I began thinking about creating an app with Laravel that allows users to interact primarily with AI agents. I’ve been exploring various design ideas, and recently, an interesting concept has come to mind. Let me share it with you.
Paga Fácil
The idea is that users can make payments in Venezuela without ever leaving the WhatsApp app. Compared to the current method, it should be easier and faster.
The user should simply write in natural language that they want to make a new payment, and the service will guide them through the payment step by step without leaving WhatsApp.
Under the hood, we use Cobra Fácil API, which allows us to make transfers from one account to another.
We use passwordless login; every time users log in to the platform, they receive a 6-digit code via email. Users must be authenticated on the platform to perform actions such as creating a payment method or updating their profile.
For now, we only support mobile payment, which is the allowed option by Cobra Fácil.
So, let’s start designing this app.
General Architecture
From the graph, this is the basic flow:
Users send a message to WhatsApp, and WhatsApp sends that message to our Laravel app via a webhook call.
We process the inbound message and send it out to a “Routing System”. The routing system defines to which “Agent” the message is sent.
The “Agent” processes the message; it may interact with other agents in the process. Then, it sends a response back to the WhatsApp service and the users.
We need a way to store the application’s state. For this, we are going to create a “conversations” and “conversation_messages” tables. Let’s see the data architecture now.
Data Architecture
User: This is the basic user, defined by Laravel.
Conversation: The conversation model has
User ID: Because it belongs to a user.
State: This is the current state of the conversation. A determined agent handles the conversation based on this state.
Is Active: To know if the conversation is active. Given we have only one chat, there should be only one active conversation.
Expires At: If the conversation has been active for more than a particular time, we should expire it.
Metadata: This column stores all relevant data in JSON format.
Conversation Message: This model has
Conversation ID: Because it belongs to a conversation.
Role: This is to define whether it is a message from the user or the assistant.
Direction: This defines whether the message is inbound or outbound.
Content: Content of the message.
Payment Method: This model specifies the bank account from which the user transfers the money.
Now, let’s take a closer look at the conversation’s flow.
Conversation Flow
When users start a new conversation, we direct them to Intent Detection, and the Intent Detection Agent manages this state.
Intent Detection Agent
This agent ensures we understand the user’s intent, and based on that, we route them to either Payment Data Collection or Customer Service state.

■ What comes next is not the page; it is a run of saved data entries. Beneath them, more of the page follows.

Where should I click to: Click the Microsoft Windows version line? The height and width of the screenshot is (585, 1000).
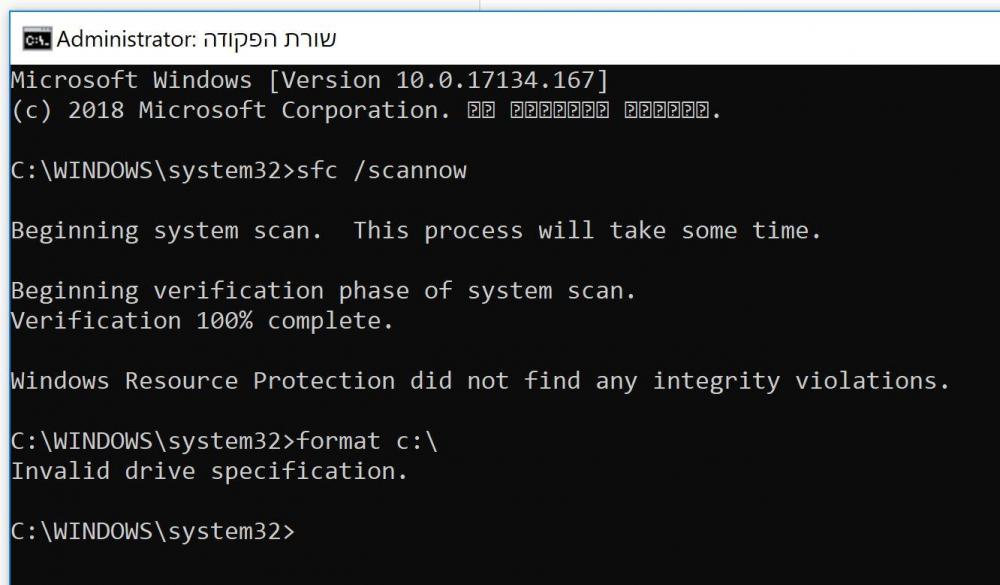(x=310, y=80)
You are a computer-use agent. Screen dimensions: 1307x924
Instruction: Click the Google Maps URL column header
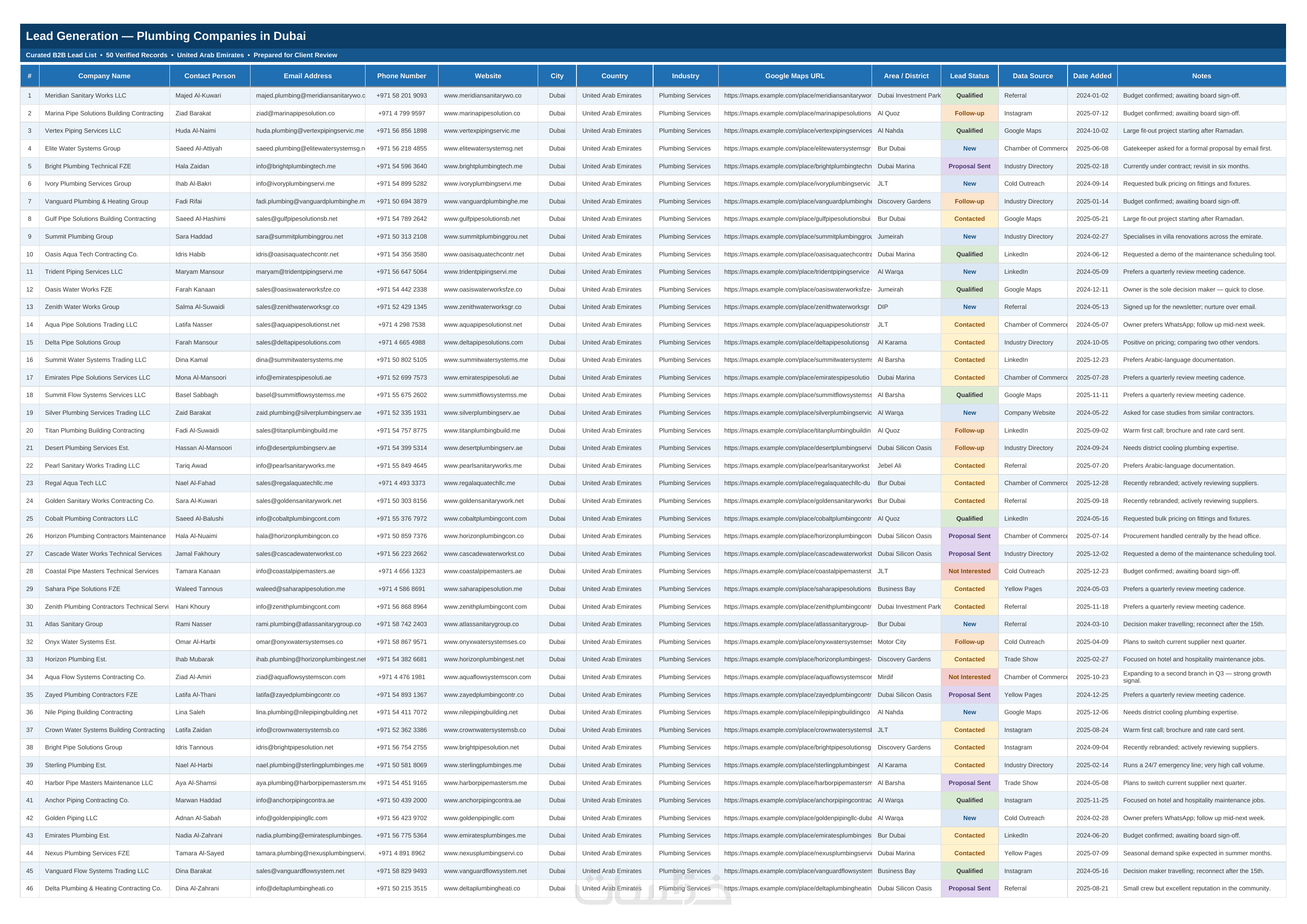pyautogui.click(x=795, y=76)
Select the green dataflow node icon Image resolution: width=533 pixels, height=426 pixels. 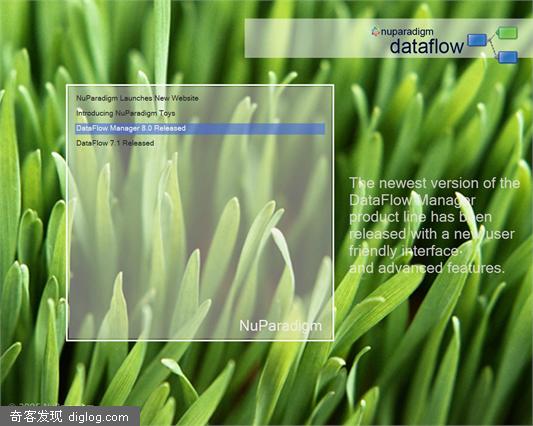coord(507,33)
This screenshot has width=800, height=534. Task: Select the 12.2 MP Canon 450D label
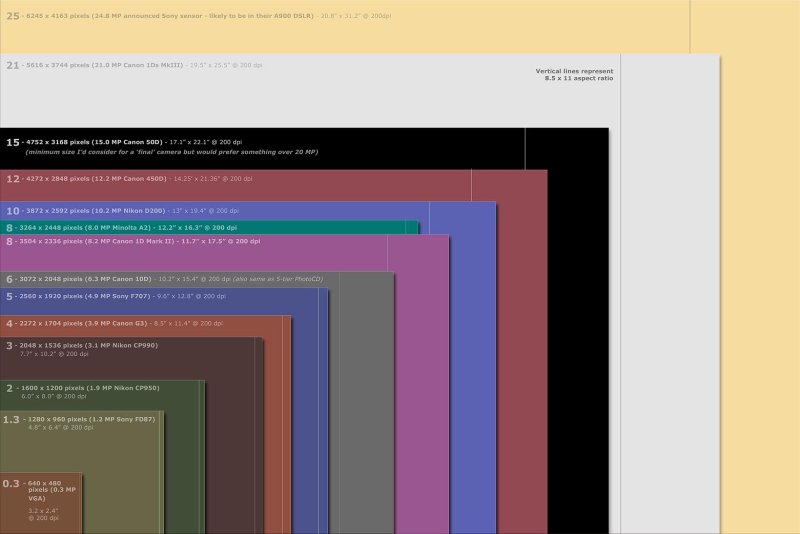point(129,179)
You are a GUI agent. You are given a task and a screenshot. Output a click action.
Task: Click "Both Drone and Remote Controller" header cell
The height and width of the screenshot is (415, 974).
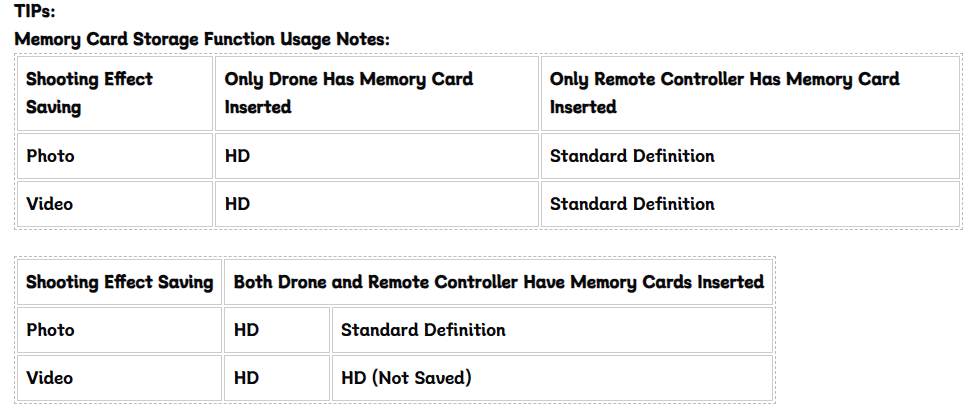pyautogui.click(x=498, y=282)
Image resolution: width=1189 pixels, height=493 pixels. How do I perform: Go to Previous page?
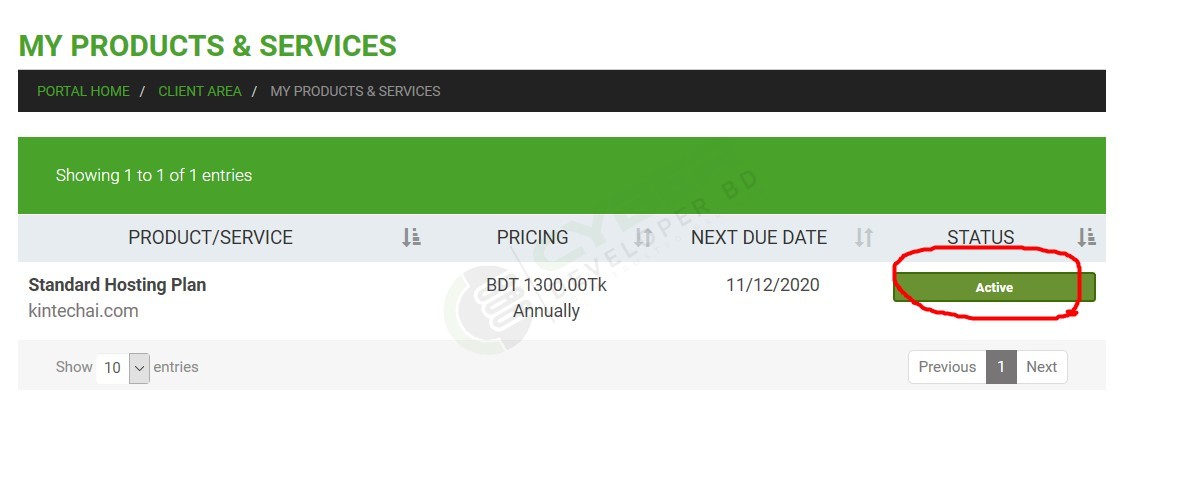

Here, we get the inbound message, and we pass it to an LLM to decipher the user intent. When the LLM knows what the user wants, it calls a function to transition to one of the allowed states mentioned earlier.
How does the LLM know what the allowed states are?
We create the StateGraph class to define all relations between the states. We call those “edges”. In this class, we can determine things like what the initial state of a conversation is, what state is terminal, what the neighbors of a specific state are, and if a state can transition to another state.
In this case, we pass the neighbor states Intent Detection state (Payment Data Collection and Customer Service).
If one of the intents is detected, we transition to the corresponding state. Since we want the next agent to respond to the user, we call the next agent directly.
Otherwise, the LLM will continue asking questions to understand the user’s intent.
Let’s say the user wants to make a payment. We’ll call the Payment Data Collection Agent then.
Payment Data Collection Agent
This agent gathers all the necessary information to make a payment. It asks questions like What amount is, Recipient name, Recipient phone number, Document ID, among other things.
Once it has all the information, it calls a function to store it in the conversation metadata and calls the next agent.
OTP Capture Agent
This agent retrieves the data from the previous agent and makes the first API call to Cobra Fácil, allowing the user’s bank to send a verification code to the user, ensuring they actually want to initiate a transfer from their bank account. Additionally, it sends a message to the user requesting that they provide this code. Then, we update the conversation state, but we don’t call the next agent. We need to wait for the user to give the OTP code so we can call the next agent.
Payment Execution Agent
With the OTP code and the payment information, this agent makes a second API call to Cobra Fácil to execute the payment. We update the conversation state and tell the user that the payment is in progress.
Payment Status Monitoring
We don’t handle this state like the others. In this case, we monitor the pending payment transaction from Cobra Fácil in a Laravel command. Once the transaction is processed, we update the conversation state and send back a message to the user with the successful payment details. Hence, the last two states are ‘Payment Failed’ and ‘Payment Success’.
Customer Service Agent
On the other hand, if the user asks questions about the service, this agent handles them. It simply responds to any questions the user has about the service.
The conversation automatically expires once the user completes a payment or a specified amount of time has passed without any interaction with the user.
And that’s it! As you can see, we can handle flows by designing a “state machine” where each node is an agent. This approach allows us to create highly flexible conversation flows.
Should I create a package to make these types of applications easier to build?